資金調達だけじゃない、クラウドファンディング

クラウドファンディングで得たのは「お金」ではなく「仲間」。世界初!? プロジェクションマッピングと組み合わせた「森のドライブインシアター」

福岡県糸島市の森の中で、車に乗ったまま映画とプロジェクションマッピングが楽しめる―そんな新感覚のエンターテイメント「糸島フォレストナイトドライブ」がコロナ禍の2020年9月に始まり、大きな話題を集めています。斬新なアイデアを形にした仕掛け人は、福岡市のCG制作会社「ランハンシャ」代表の下田栄一さん。クラウドファンディングも利用して、「身を削りながら、見えてきたことがたくさんあります(笑)」と打ち明けます。その内幕を包み隠さず語ってくれました。

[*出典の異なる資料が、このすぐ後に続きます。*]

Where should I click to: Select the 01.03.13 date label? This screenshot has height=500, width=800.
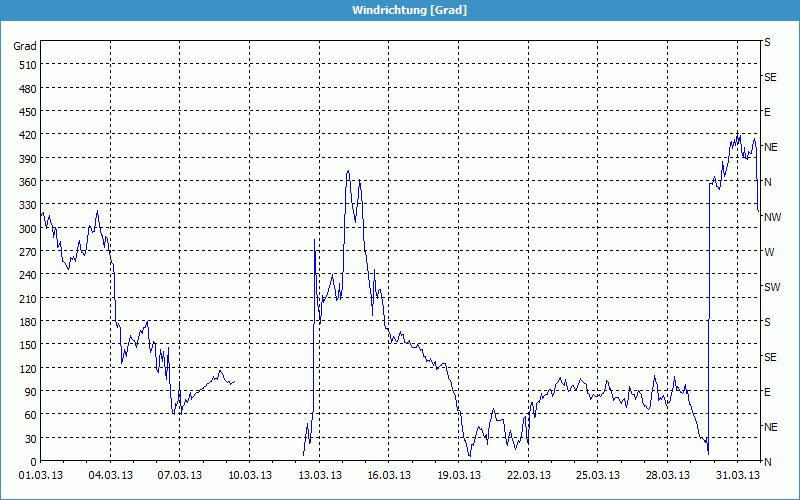click(41, 475)
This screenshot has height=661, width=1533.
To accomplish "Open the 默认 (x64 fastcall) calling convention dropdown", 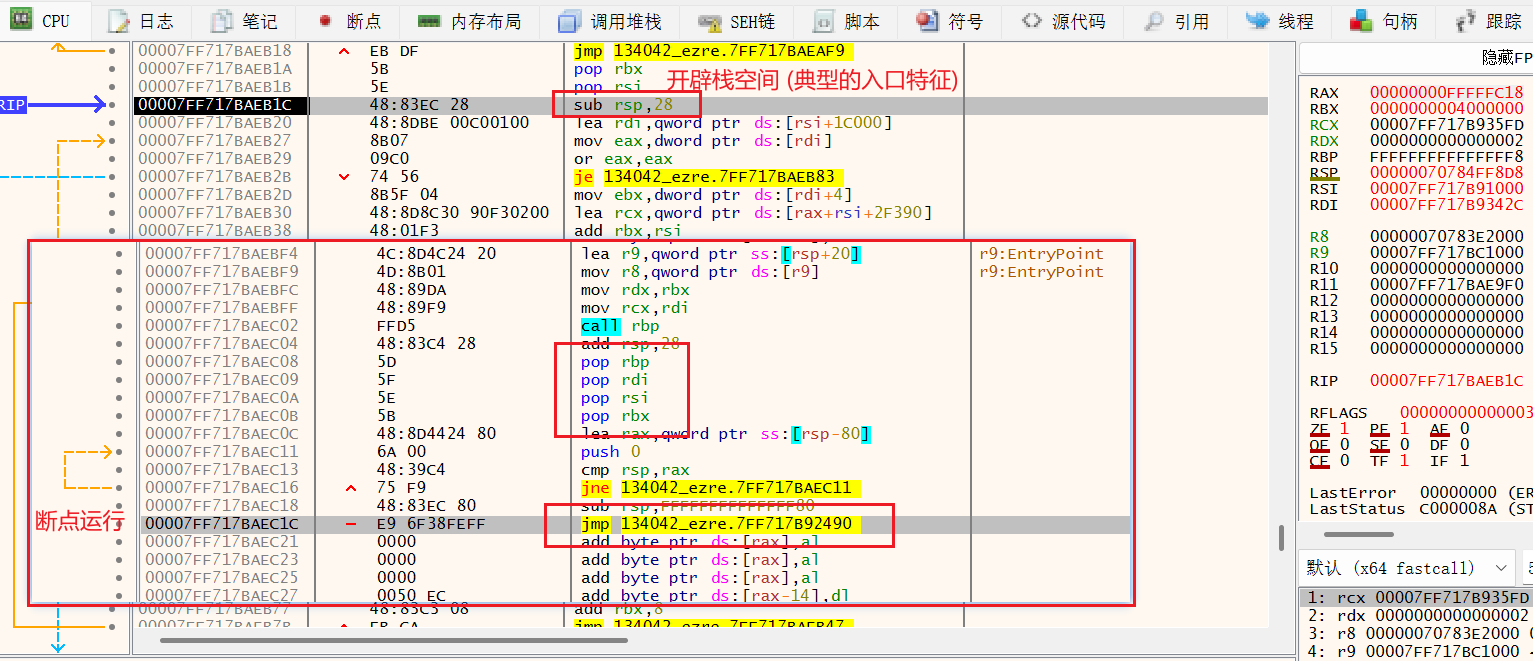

コロナで行き場を失った映画をドライブインシアターで上映


株式会社ランハンシャ代表の下田栄一さん

下田さんが率いるランハンシャは2013年に創業し、名だたる大手クライアントのCMや有名アーティストのMVなどを制作。西日本では早い段階からプロジェクションマッピングも手がけ、東京ビッグサイトや九州国立博物館といった大舞台でも活躍している。

株式会社ランハンシャ

「森のドライブインシアターは、そんな下田さんが長年抱いてきた“夢”がベースになっている。

下田さん

2014年に福岡市から糸島市に移住したんですが、そのころから密かに糸島に映画館を作りたいと考えていて情報収集をしていました。

でも、とてつもない大金が必要だということを知り、断念。そんな中、糸島市での公園で映画を上映するイベント『いとシネマ』が立ち上がり、僕もメンバーの一人として活動することになったんです。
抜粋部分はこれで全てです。